• Job 1: List every court case the bankruptcy opinion cites by name, counting each case once.
• Job 2: Write out the part of the bankruptcy opinion that opens with the words containing "But the Weitzman" and closes with "deceive on the part of the bankrupt.".

In view of the fact that the loan in question, when made, was supported by a substantial amount of collateral, and that the bankrupt at the time was in possession of a salary of $18,000 per annum, with substantial other income, a reading of the transcript creates some douht as to whether the loan in question was induced by the inclusion in the bankrupt’s statement of the two items in question. This doubt is fortified by the fact that the hank at no time, even after the loan had apparently gone sour, made inquiry as to the details of the “trust”; also by the fact that the bankrupt’s corporation as a result of the loan was given fresh capital and, at least to that extent, more assets to satisfy its corporate obligations to the bank. However, in view of the testimony of the bank officials that they did rely to some extent at least upon one of the two items in question (even though they cannot now recall which item it was), I should be reluctant to disturb the conclusion of the special master that the loan was induced by one of these items. In re Slocum (C. C. A.) 22 F.(2d) 282.
It is on the law rather than the facts that I find myself compelled to disagree with the special master. He reports as follows:
“The bankrupt has testified that his grandmother told him this in 1913, and that he was surprised and shocked to learn after her death in 1927 that he had not received anything by her will.
“The bankrupt did not know that a trust had been created for him and then existed, and the single conversation with his grandmother thirteen years before did not honestly warrant its inclusion in a bank statement. In re Gilpin, 160 F. 171, 20 L. R. A. (N. S.) 1023, 20 A. B. R. 374; In re Weitzman, 11 F.(2d) 897, 898, 6 A. B. R. (N. S.) 427.”
But the Weitzman Case holds merely that a statement may come within the bar of this section if made “recklessly” “with no honest belief that it is true.” The Gilpin Case was decided by the District Court and holds that the false statement referred to in this section is a statement not necessarily fraudulent in intent, but one that is untrue in fact, irrespective of fraudulent intent. Thus it is clear that the report of the master is predicated upon the proposition that a statement may be false within the bar of this section without any intent to deceive on the part of the bankrupt.
To this proposition I must withhold assent. For it appears that the ease of In re Gilpin, thus referred to, was reversed by the Circuit Court of Appeals for the Third Circuit upon this very point. Gilpin v. Merchants National Bank, 165 F. 607, 611, 20 L. R. A. (N.S.) 1023, and the appellate court expressly holds that to come within the bar of section 14b the statement “should be knowingly and intentionally untrue.” “In other words, 'false statement’ connotes a guilty scienter on the part of the bankrupt.” And the ease of In re Terens (D. C.) 172 F. 938, upon which also counsel for the bank. relies, in so far as it holds that no scienter is necessary, expressly and solely relies upon the earlier Gilpin Case, not realizing apparently that this decision had been reversed, as just set forth.

• Dataset entries:

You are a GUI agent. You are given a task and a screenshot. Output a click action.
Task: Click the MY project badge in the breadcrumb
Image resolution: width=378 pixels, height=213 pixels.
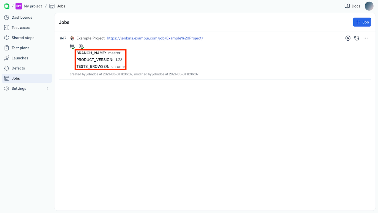(18, 6)
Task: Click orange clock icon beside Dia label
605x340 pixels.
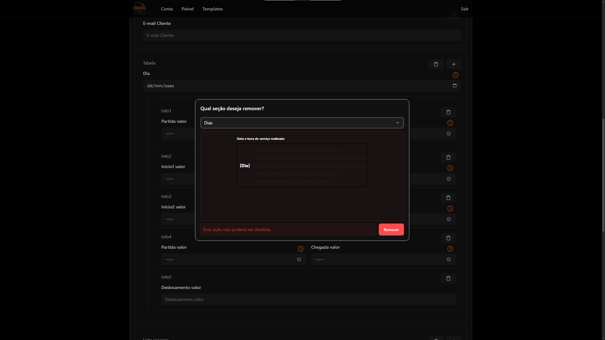Action: 456,75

• Solution 1:
- In re Slocum
- In re Gilpin
- In re Weitzman
- Gilpin v. Merchants National Bank
- In re Terens

• Solution 2:
But the Weitzman Case holds merely that a statement may come within the bar of this section if made “recklessly” “with no honest belief that it is true.” The Gilpin Case was decided by the District Court and holds that the false statement referred to in this section is a statement not necessarily fraudulent in intent, but one that is untrue in fact, irrespective of fraudulent intent. Thus it is clear that the report of the master is predicated upon the proposition that a statement may be false within the bar of this section without any intent to deceive on the part of the bankrupt.